背景
普罗泰戈拉篇(Protagoras)是苏格拉底与普罗泰戈拉的对话。普罗泰戈拉是泰山北斗级别的智者(据说是第一个通过sophist收学费的),他同时也是相对主义的祖师爷——人是万物的尺度。这篇对话中,苏格拉底想要证明普罗泰戈拉并没有对美德有完美的诠释。
内容
智者教学的范围
普罗泰戈拉来到了雅典,有个小伙子上赶着去交学费,苏格拉底问他想和普学啥,他说学智慧。苏问各行各业都有其智慧具体点,他说是演说家的技艺,苏格拉底追问各行各业的人都有各行各业演说的技艺,他指的演说技艺和它们有何不同,小伙子答不上来,苏格拉底便直接找普寻求答案。
苏问普跟他学习后哪方面变好,普说在照看私人和公共事务上变好,即政治和美德。苏格拉底认为美德不能教,很多出息的爹教出了不肖的儿,如何证明美德可教呢?普有如下证词:
神棍说——宙斯把美德分给了每个人。
由经验推结论——咨询建筑问题只能找建筑师,咨询正义时大家倾向于咨询所有人。
由果推因——天生残缺不被责备,但人们谴责坏品质,本质上人们通过惩罚教导好品质。
普说邪恶本质是野蛮,邪恶者本身是正义的实践者,只是不同于别人的尺度,没有法律的约束,而他就是教导美德的最好老师。
美德的部分与之间的关系
为了搞清楚美德是不是可教,首先得考察美德的具体含义。苏格拉底问普,美德是否是正义、虔诚、勇敢、节制、智慧组成的。普同意,并说他们是互相分离的组成部分。但是这形成了困难,因为很难说节制的性质不包含正义。另外愚蠢是聪明的反面,又是节制的反面,这搞的好像它们是一回事。普说,除了勇敢,其他几者有相似性。
快乐、知识、与善恶
普和苏达成一致,知识是最好的东西,支配人们分辨善恶。在讨论善与快乐的关系,普认为快乐分好的和坏的(这倒是不同于高尔吉亚那种一味追求快乐和欲望的人)。然而被快乐征服的本质(例如不停饮食牺牲健康)是放弃了长期的快乐而追求短暂的快乐,而善的本质是指最大的快乐。因此被快乐征服只不过是缺乏当下和未来的快乐的大小度量的知识。可以说,一味享乐不是由于快乐支配身体,而是无知支配了身体。
勇气作为美德可以教吗?
苏格拉底指出,勇敢者的对立者是胆怯者。胆怯者之所以胆怯是对于可怕事物的无知。勇气对立来看,似乎就是对于事物是否应当感到害怕的知识,是智慧的一部分。普罗泰戈拉难以认同。
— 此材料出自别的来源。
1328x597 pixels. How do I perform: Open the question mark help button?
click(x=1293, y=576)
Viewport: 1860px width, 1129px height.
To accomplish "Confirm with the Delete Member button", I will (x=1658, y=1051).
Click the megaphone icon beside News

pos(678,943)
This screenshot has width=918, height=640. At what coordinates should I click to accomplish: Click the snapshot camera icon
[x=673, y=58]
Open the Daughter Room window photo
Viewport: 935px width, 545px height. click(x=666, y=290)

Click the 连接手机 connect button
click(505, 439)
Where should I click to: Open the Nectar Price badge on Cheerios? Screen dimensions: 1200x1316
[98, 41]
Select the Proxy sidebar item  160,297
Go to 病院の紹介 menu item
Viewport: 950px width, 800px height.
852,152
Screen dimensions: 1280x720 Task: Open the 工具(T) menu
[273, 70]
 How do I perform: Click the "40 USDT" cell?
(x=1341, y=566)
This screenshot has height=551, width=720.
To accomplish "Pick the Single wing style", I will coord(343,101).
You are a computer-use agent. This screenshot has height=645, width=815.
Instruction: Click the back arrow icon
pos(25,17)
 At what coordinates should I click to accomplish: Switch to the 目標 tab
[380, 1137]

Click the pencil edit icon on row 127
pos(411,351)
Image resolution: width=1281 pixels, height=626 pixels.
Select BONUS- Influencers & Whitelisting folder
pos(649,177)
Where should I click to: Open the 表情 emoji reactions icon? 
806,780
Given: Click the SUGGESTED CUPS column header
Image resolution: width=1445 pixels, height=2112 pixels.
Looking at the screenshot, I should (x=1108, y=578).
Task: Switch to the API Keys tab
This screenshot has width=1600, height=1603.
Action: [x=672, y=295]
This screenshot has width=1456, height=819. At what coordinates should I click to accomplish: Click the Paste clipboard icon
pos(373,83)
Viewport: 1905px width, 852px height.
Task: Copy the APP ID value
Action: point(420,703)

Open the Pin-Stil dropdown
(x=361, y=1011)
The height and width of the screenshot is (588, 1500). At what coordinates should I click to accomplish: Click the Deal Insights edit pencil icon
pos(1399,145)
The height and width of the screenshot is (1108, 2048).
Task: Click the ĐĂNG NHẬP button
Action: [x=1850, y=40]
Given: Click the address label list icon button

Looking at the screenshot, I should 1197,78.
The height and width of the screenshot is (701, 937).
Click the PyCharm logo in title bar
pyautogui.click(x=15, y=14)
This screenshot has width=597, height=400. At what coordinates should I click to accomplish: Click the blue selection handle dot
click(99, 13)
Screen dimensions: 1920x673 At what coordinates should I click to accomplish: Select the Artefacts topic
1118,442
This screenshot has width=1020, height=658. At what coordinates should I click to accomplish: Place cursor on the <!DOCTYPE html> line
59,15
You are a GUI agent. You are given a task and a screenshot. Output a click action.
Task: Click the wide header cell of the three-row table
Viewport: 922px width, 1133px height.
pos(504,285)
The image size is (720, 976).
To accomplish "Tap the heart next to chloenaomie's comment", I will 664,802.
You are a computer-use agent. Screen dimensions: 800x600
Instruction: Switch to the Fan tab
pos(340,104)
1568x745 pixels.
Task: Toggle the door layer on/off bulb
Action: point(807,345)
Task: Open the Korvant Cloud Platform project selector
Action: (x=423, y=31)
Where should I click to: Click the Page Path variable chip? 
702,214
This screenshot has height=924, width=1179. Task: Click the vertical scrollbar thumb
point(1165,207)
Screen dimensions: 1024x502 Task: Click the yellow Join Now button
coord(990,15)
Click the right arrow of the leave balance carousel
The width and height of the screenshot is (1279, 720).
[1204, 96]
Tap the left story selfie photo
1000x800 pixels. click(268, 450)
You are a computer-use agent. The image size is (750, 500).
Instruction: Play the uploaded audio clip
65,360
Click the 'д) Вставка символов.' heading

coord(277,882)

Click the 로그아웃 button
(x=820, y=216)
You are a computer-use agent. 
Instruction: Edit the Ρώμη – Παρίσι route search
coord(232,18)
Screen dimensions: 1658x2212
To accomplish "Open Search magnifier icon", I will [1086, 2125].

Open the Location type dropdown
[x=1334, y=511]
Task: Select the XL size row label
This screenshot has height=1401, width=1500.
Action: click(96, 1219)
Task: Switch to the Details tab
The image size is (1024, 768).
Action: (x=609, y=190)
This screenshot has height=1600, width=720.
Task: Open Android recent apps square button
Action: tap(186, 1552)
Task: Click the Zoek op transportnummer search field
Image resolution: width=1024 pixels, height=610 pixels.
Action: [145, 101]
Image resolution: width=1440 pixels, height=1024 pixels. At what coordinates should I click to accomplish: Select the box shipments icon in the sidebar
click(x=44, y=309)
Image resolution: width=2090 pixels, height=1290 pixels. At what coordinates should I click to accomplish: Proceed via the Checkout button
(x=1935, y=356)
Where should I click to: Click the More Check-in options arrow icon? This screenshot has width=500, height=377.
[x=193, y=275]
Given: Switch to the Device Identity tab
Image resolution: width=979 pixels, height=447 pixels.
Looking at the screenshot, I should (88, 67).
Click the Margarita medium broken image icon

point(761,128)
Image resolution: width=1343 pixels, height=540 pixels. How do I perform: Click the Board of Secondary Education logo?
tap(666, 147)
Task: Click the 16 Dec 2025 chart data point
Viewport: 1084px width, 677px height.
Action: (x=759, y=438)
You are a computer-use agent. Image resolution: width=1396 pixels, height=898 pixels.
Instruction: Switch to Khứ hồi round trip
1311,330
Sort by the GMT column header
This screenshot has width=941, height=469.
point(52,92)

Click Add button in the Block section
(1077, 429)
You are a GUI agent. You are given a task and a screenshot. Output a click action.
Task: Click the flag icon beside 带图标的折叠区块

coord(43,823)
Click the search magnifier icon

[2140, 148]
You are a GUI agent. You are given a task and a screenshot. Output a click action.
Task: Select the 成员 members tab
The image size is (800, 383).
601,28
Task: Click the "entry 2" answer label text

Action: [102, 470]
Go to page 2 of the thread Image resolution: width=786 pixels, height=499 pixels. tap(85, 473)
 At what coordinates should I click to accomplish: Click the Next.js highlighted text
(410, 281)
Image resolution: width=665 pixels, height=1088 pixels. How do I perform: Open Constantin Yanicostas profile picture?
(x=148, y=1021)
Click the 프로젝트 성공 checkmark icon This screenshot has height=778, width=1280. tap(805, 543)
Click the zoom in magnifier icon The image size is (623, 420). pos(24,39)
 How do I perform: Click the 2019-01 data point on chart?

最后形成了很尴尬的事情,苏格拉底一开始质疑美德可教,最后却在求证勇气是一种知识,普罗泰戈拉一开始认为美德可教,却最后在否认勇气是一种可教的知识。而本质上,这是由于苏与普两人对美德这个比较虚的概念没有清晰认知的结果。普罗泰戈拉也发现了,承认苏格拉底说的好,并认为他以后会成为一名出色的哲学家。
我的思考
这篇文章并没有给出什么确切的结论,但带领我们考察了美德的一些不清晰之处。考察美德可不可教,本质上就是考察美德是否是一种知识,具体是一种什么样的知识。因此,需要将美德拆分为具体门类——节制、勇敢、正义、智慧、虔诚,并寻找它们与知识的关联度。普罗泰戈拉犯的错误在于他认为它们是互相分离的,因此勇敢与作为知识的智慧进行了分离,导致了自我矛盾。然而,以苏格拉底的脾气,即使普罗泰戈拉非常肯定的认为这些东西本质上都是知识,只是不同的表征,苏格拉底依然会追问这些知识具体是什么知识——因为涉及事物的知识都需要专家来分析,如将军是否应该勇敢的作战,是由于将军的专业知识而非虚妄的智慧决定的,比如卡尔米德篇:
苏格拉底的初衷仍然是对线智者,将他们层层包装的核心的虚无给剥开展露在大家面前。具体这种包装的虚无我已经在卡尔米德篇、欧绪弗洛篇、伊安篇等数个文章中给予了当代社会的诠释,有兴趣的读者可以翻看链接。
这篇文章,我主要惊叹于这个证明方法!当作证明题,知乎有句名言——先问是不是,再问有没有,异曲同工之妙。如果要讨论美德是否可教,本质上只需要深刻理解美德的全部含义,自然可以从中理解他的可教性。而要理解一个大的事物的含义,就要将其分解以及具像化,并了解分解物与其他事物的异同。本质上,高等数学再难的证明题,也无外乎利用这种思路。很多理科学的不好的同学,尤其到了大学看高数证明如看天书,本质上是他们只看到了证明的表象,正如同普罗泰戈拉对于美德只是浅层的运用了他的直觉,而真正的知识脉络必须建立深层次的理性和逻辑上发挥直觉。知识的本质就是分解和区分,运用知识得出结论的过程就是充分顺着知识的性质自由的拓展自己的动机。
读哲学,读成了证明题,看来人的思维本质就是数学,妙哉。